**Short task**
Please rewrite only the entries starting with the line containing "Analysen (148, 690)" and going on through the line containing "Privacy (52, 1158)", switching "Contact us" to "Get in touch" and keeping everything else unchanged.

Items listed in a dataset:
***

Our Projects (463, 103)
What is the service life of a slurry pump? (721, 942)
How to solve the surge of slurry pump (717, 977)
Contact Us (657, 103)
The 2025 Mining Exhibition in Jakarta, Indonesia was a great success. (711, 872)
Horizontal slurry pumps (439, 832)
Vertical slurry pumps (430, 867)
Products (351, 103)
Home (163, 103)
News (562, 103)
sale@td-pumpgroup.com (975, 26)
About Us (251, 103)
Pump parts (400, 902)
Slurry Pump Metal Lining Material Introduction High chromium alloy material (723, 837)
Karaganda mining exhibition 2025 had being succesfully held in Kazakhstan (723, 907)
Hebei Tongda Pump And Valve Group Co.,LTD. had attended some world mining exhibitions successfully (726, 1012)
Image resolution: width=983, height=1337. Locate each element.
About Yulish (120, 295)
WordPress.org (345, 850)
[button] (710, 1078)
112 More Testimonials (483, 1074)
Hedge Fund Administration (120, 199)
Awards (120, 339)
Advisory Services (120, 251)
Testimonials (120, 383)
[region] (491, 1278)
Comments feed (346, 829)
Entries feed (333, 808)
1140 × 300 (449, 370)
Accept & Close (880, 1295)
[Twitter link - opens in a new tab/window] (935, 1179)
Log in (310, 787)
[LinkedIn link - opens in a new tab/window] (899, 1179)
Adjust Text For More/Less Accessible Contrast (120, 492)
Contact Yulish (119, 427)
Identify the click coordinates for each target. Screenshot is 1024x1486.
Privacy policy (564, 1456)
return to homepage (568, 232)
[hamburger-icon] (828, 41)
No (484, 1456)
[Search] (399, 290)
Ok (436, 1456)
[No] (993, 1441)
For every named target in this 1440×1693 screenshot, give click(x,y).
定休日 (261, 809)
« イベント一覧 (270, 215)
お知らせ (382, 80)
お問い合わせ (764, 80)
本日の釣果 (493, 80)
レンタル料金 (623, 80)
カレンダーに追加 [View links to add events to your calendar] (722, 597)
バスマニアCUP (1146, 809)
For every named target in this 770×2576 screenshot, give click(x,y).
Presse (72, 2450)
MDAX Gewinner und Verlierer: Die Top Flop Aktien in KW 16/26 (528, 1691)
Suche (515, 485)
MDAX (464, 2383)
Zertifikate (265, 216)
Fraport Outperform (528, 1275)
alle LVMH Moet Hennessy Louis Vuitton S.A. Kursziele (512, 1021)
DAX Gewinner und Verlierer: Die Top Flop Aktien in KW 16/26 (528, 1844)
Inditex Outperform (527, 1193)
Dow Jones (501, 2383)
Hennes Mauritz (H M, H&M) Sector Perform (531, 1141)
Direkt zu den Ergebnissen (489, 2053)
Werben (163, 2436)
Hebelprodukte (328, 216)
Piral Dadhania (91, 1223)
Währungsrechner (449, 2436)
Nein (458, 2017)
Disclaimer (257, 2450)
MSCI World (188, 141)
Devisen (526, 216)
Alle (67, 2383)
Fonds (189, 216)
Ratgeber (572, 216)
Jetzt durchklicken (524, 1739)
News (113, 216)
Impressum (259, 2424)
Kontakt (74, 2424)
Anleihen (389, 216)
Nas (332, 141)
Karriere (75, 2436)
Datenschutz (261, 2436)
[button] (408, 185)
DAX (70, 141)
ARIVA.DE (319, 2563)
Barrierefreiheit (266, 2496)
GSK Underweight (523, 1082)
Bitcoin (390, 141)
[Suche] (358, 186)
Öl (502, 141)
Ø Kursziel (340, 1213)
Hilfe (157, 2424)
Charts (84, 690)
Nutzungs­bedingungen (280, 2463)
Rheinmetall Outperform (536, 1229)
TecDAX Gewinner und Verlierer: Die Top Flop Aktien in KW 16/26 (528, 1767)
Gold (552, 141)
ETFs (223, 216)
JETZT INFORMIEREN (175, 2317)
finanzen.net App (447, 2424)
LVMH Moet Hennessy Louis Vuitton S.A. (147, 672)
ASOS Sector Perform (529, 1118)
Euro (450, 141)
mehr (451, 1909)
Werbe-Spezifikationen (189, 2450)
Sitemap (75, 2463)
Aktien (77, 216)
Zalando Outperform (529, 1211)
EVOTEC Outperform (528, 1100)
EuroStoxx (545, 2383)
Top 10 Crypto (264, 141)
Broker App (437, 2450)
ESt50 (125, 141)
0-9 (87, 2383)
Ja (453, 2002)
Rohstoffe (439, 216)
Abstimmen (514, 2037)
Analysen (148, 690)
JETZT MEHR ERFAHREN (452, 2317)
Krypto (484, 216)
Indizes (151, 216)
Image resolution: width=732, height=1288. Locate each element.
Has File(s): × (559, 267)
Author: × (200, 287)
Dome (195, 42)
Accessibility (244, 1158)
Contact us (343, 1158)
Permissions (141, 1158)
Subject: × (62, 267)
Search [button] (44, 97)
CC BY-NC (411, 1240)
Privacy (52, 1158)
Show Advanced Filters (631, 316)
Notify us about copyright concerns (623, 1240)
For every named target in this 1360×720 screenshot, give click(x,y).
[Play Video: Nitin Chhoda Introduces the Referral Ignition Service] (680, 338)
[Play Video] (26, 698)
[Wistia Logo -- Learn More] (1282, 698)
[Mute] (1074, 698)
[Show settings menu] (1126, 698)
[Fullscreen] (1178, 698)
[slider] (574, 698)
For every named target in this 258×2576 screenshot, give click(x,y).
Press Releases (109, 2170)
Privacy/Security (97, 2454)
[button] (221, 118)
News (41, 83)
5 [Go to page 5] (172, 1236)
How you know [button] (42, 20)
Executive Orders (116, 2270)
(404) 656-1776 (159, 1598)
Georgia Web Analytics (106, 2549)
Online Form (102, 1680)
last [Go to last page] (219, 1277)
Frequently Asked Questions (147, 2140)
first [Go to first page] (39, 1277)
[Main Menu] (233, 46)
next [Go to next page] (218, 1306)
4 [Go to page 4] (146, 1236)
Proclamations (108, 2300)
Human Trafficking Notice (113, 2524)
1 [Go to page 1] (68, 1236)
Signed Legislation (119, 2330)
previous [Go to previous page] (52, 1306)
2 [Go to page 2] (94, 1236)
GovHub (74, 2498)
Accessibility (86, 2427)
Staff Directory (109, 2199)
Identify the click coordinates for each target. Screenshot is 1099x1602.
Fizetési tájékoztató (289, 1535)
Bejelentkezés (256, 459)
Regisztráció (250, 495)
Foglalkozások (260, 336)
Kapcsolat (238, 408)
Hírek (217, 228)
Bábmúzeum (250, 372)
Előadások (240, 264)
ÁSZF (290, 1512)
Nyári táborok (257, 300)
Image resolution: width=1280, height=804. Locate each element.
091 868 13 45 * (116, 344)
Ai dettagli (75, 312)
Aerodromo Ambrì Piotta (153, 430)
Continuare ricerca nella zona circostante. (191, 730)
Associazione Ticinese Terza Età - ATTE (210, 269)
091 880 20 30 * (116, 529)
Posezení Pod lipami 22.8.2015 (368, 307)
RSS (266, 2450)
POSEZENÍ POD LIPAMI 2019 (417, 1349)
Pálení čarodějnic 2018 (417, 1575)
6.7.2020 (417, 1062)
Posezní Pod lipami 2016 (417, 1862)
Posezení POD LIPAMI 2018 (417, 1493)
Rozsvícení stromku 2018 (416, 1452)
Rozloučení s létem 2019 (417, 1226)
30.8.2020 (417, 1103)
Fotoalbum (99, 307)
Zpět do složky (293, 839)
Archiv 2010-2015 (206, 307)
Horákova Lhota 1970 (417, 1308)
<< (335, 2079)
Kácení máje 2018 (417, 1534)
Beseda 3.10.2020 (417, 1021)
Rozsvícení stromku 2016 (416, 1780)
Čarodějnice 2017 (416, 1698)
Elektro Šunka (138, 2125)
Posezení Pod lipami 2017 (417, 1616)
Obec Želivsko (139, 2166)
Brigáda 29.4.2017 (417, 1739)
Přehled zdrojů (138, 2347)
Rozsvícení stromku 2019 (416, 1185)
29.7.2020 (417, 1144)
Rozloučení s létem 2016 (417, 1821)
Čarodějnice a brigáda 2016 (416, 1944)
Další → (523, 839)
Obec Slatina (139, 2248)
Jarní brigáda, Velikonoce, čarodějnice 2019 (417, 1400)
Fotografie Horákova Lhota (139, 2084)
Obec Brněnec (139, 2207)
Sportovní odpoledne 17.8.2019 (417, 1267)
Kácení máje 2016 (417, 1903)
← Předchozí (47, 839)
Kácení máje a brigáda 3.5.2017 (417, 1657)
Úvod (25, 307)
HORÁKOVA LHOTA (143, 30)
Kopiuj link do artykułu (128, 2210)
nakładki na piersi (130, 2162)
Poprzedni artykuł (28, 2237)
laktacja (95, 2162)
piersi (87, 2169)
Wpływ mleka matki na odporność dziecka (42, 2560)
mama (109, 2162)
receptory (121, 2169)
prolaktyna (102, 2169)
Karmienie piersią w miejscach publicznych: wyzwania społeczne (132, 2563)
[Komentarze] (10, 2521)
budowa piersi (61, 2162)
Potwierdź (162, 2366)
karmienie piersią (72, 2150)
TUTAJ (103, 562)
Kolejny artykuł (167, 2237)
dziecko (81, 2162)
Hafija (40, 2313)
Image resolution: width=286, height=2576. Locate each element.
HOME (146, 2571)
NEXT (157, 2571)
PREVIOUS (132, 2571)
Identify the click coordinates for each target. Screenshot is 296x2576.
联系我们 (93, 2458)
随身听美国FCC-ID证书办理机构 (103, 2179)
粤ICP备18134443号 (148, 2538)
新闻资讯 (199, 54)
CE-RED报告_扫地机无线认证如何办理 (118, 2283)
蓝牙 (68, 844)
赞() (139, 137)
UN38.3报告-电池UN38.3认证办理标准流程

***

**Written solution**
Analysen (148, 690)
JETZT MEHR ERFAHREN (452, 2317)
Krypto (484, 216)
Indizes (151, 216)
Image resolution: width=732, height=1288. Locate each element.
Has File(s): × (559, 267)
Author: × (200, 287)
Dome (195, 42)
Accessibility (244, 1158)
Get in touch (343, 1158)
Permissions (141, 1158)
Subject: × (62, 267)
Search [button] (44, 97)
CC BY-NC (411, 1240)
Privacy (52, 1158)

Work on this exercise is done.